Enfant, j’allais avec mes grands-parents chaque fin d’été dans le sud du Finistère, Le Pen Ar Bed, littéralement « le bout du monde ». J’en ai gardé l’attrait tout au long de ma vie, qu’ils soient réels ou toponymiques. Dans la région des Alpes où j’habite maintenant, il y en a un notamment près de Samoens que j’affectionne.
Dans ce bout du monde d’enfant, les femmes évoluaient encore fréquemment avec leurs coiffes. Ce n’était pas systématique mais fréquent que les maris soient pêcheurs au long cours et que leurs femmes travaillent à la conserverie. Par gros temps, la sirène retentissait en pleine nuit pour appeler les marins à venir se réunir au bateau de sauvetage. On se levait alors pour assister au départ de ces courageux, voir le bateau descendre une grande rampe et affronter les vagues immenses dès la sortie du port.
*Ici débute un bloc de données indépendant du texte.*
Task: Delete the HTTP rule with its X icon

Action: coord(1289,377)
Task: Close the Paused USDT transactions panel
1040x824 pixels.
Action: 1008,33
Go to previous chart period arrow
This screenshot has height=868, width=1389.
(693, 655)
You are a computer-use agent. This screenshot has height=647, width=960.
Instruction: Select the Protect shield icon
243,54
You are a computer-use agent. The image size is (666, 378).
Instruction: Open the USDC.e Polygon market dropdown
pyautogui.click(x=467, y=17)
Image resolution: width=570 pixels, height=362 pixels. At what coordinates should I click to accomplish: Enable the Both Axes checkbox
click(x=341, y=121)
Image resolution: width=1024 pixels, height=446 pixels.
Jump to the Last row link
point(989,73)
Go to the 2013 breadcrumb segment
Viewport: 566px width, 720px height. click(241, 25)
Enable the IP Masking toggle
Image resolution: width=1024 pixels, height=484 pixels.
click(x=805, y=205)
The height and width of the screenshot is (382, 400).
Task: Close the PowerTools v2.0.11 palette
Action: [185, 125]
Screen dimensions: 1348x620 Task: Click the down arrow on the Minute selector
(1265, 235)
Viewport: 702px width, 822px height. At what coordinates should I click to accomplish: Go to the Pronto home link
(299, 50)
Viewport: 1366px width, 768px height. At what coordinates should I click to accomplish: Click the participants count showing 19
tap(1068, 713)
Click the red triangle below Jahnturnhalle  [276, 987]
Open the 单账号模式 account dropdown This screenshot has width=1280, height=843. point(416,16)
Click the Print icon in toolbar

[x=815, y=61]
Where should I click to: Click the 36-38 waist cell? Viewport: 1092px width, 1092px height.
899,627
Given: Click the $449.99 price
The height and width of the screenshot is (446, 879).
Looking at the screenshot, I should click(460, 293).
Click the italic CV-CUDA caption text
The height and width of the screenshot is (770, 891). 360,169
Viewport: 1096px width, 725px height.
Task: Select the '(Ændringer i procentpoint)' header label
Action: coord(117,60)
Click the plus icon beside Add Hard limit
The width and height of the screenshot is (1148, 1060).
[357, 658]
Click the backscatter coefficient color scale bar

On écoutait les grandes ondes pour savoir comment la mission périlleuse évoluait. C’était aussi le temps où mon grand-père glissait une pièce de 5 francs une fois par semaine dans une cabine téléphonique pour s’enquérir des nouvelles du travail. Le temps aussi où la marée descendante nous allions sur la plage du port creuser le sable pour y recueillir quelques vers pour la pêche de l’après-midi. Le temps encore, où ma grand-mère farinait les soles qu’elle avait achetées à un marin rentré au port dans l’après-midi pour nourrir l’appétit de ses petits-enfants. Le temps finalement où, nous passions les uns après les autres au lavage au gant trempé dans la bassine d’eau chaude que ma grand-mère venait de faire bouillir.
Ce temps-là n’existe plus. Mais je me rappelle d’un petit village qui était surnommé « le village des pierres debout ». La raison était que ces maisons étaient faites de grandes pierres de granit, telles des menhirs, collés les uns aux autres pour former la bâtisse. Toutes ces maisons étaient coiffées de toits de chaume. Pendant très longtemps, ça a été un rêve pour moi, d’un jour habiter une telle chaumière.
Ce ne s’est finalement jamais fait, d’autres rêves ont trouvé priorité, notamment celui d’habiter à la montagne. J’ai vécu dans plusieurs maisons, toutes charmantes, chalet, maison d’architecte, ancienne ferme, jusqu’à la Bambocherie où j’habite maintenant.
Mais le temps d’un congé, j’habite une chaumière. Et comme un enfant qui réalise son rêve, je suis heureux.